The only ones left who jump at the mere utterance by George Bush of the word “Terrorists” are authoritarian right-wing followers, the Beltway media, and Democratic consultants. As the 2006 election demonstrated, the rest of America stopped jumping long ago.

Greenwald sees the fear expressed by some Democrats that being accused of being ‘soft on terrorism’ could defeat them as unrealistic:

How did that big, bad, scary “Soft-on-Terrorism” strategy work out? The Democrats crushed the Republicans in an historic election, re-taking control of both houses of Congress, protecting every single one of their incumbents, and vastly increasing their hold over governorships and states houses. Democrats won in every region of the country outside of the Deep South. Karl Rove’s strategy of accusing Democrats of being “soft on terror” due to their opposition to warrantless eavesdropping, lawless detention and torture was a complete failure on every level.

Greenwald cites the examples of Russ Feingold, an ardent critic of warrantless wiretapping, who won re-election in Wisconsin and Jon Tester who won in Montana, running on a complete repeal of the Patriot Act.
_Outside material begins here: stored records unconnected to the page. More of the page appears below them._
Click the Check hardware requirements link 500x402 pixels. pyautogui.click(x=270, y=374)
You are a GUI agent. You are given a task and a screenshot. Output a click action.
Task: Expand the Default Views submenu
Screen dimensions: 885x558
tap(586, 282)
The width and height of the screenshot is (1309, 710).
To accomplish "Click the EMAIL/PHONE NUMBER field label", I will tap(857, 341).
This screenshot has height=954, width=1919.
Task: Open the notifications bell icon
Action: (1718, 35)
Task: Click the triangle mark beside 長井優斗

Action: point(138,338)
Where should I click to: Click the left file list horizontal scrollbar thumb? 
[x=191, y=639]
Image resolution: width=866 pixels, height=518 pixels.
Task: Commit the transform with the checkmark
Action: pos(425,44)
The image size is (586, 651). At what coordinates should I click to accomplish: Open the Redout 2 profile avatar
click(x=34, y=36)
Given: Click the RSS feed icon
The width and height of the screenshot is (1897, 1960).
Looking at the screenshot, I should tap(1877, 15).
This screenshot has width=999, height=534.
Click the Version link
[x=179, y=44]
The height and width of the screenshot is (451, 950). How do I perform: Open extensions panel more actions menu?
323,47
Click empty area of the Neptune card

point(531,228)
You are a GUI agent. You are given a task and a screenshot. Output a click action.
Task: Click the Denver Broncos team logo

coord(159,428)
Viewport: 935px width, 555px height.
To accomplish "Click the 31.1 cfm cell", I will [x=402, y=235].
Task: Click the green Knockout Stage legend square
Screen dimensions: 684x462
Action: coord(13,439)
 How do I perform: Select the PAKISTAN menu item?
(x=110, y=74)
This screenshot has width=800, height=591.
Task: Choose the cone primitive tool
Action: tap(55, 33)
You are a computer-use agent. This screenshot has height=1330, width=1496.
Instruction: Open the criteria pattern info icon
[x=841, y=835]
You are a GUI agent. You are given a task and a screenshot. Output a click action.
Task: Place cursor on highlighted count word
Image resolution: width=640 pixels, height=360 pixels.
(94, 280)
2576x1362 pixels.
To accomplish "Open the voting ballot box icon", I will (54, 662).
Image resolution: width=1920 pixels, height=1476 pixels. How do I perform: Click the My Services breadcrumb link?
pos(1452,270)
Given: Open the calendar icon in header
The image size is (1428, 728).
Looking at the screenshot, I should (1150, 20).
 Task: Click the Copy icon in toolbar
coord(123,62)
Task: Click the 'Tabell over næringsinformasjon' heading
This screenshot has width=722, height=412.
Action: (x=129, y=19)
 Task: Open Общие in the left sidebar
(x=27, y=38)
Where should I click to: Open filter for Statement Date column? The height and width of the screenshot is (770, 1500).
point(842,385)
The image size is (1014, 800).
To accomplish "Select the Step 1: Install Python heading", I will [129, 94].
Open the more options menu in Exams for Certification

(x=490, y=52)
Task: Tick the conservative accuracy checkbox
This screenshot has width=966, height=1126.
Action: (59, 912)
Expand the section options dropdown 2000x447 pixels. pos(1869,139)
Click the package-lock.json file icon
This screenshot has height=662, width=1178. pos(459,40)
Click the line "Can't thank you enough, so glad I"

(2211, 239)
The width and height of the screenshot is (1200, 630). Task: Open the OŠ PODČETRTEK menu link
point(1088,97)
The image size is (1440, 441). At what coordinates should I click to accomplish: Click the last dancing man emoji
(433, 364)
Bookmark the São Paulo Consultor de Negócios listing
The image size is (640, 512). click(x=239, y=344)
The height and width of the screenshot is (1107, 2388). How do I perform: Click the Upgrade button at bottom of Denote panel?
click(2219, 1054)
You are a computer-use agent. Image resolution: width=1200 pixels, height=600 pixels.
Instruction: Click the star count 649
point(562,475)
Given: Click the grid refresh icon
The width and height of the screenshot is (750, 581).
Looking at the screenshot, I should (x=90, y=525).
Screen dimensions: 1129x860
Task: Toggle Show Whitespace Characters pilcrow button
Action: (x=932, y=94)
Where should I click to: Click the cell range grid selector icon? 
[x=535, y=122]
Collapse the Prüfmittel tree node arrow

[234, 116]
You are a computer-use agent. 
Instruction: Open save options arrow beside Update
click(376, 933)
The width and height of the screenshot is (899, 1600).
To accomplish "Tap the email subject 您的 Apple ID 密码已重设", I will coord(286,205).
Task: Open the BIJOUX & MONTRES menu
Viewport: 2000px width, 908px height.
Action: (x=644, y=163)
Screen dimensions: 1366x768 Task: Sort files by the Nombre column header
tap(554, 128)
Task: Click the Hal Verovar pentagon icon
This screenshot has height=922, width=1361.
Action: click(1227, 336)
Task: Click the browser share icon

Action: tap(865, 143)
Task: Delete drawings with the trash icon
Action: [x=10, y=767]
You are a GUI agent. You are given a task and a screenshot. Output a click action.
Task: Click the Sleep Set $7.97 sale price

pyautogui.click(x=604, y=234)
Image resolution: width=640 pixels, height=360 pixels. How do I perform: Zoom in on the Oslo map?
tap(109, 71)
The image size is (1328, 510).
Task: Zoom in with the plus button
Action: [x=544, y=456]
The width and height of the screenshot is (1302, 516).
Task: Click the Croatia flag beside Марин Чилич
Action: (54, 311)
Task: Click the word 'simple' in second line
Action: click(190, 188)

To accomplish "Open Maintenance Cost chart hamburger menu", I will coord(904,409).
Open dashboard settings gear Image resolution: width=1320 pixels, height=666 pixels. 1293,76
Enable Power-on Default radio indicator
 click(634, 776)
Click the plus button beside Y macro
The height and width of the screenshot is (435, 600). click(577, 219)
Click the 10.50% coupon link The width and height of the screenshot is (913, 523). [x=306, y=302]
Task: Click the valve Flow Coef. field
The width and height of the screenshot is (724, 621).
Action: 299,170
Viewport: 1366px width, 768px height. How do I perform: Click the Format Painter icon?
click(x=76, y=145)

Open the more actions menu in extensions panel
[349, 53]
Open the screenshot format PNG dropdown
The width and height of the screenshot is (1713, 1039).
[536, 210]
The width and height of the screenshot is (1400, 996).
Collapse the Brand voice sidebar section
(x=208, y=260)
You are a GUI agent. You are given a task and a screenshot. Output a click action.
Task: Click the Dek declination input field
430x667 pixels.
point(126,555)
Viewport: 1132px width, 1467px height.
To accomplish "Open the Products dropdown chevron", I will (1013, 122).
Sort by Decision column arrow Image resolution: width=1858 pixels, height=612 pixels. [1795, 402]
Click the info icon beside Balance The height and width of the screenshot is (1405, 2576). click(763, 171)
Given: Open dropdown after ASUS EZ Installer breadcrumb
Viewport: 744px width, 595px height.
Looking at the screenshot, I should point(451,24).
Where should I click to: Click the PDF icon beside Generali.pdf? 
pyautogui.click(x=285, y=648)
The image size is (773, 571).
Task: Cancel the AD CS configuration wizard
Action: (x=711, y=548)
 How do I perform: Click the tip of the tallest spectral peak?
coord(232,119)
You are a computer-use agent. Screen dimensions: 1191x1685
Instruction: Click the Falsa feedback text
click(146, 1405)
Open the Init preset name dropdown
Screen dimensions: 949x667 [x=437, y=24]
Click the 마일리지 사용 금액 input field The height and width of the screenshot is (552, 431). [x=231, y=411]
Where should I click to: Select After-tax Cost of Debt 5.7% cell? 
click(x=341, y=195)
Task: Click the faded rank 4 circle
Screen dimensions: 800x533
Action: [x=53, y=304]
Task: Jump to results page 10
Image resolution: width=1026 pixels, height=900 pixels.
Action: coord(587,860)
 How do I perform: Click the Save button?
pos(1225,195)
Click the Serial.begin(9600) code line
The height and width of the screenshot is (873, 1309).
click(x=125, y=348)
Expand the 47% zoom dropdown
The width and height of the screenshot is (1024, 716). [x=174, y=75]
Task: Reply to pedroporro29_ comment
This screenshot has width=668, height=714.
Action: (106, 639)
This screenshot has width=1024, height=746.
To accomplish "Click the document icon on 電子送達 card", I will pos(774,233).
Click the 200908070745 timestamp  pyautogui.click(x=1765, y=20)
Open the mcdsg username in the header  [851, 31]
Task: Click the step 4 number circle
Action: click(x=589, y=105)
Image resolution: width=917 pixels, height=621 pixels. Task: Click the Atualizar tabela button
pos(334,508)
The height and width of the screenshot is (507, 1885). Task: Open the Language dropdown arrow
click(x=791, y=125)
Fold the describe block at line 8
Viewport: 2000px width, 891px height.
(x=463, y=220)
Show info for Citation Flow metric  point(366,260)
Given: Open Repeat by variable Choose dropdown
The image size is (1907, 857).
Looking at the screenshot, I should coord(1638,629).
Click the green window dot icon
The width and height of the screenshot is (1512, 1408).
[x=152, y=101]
Also this revealing example in the House:

Connecticut’s Nancy Johnson, a 12-term incumbent, repeatedly ran an ad accusing her challenger, Chris Murphy, of being weak on terrorism because he opposed warrantless eavesdropping. After 24 years in Congress, Johnson lost by 12 points. Murphy, who proudly opposed warrantless eavesdropping, is now in the U.S. Congress….

(To read the Republican spin on the FISA vote, see the National Review‘s editorial here.)
Greenwald makes a pretty convincing case that Democrats who voted against authorizing warrantless eavesdropping have little to worry about in terms of public opinion. Less clear is whether some of the 16 Democratic Senators and 41 Dem House members who who voted for it (list here) will pay a political price.

One comment on “Will FISA Vote hurt Dems?

  1. IowaNiceGuy on

    I don’t think it is the Dems who voted against the FISA bill in the House that should worry, rather, those 41 who DID vote for it.
    We need to remind them WHY they are there, and that a large majority of Democratic voters are understandably upset by this latest action further enabling the most corrupt administration in the history of our nation.
    Boswell springs to mind. He might as well change his party affiliation, since he so often votes with the Repugs.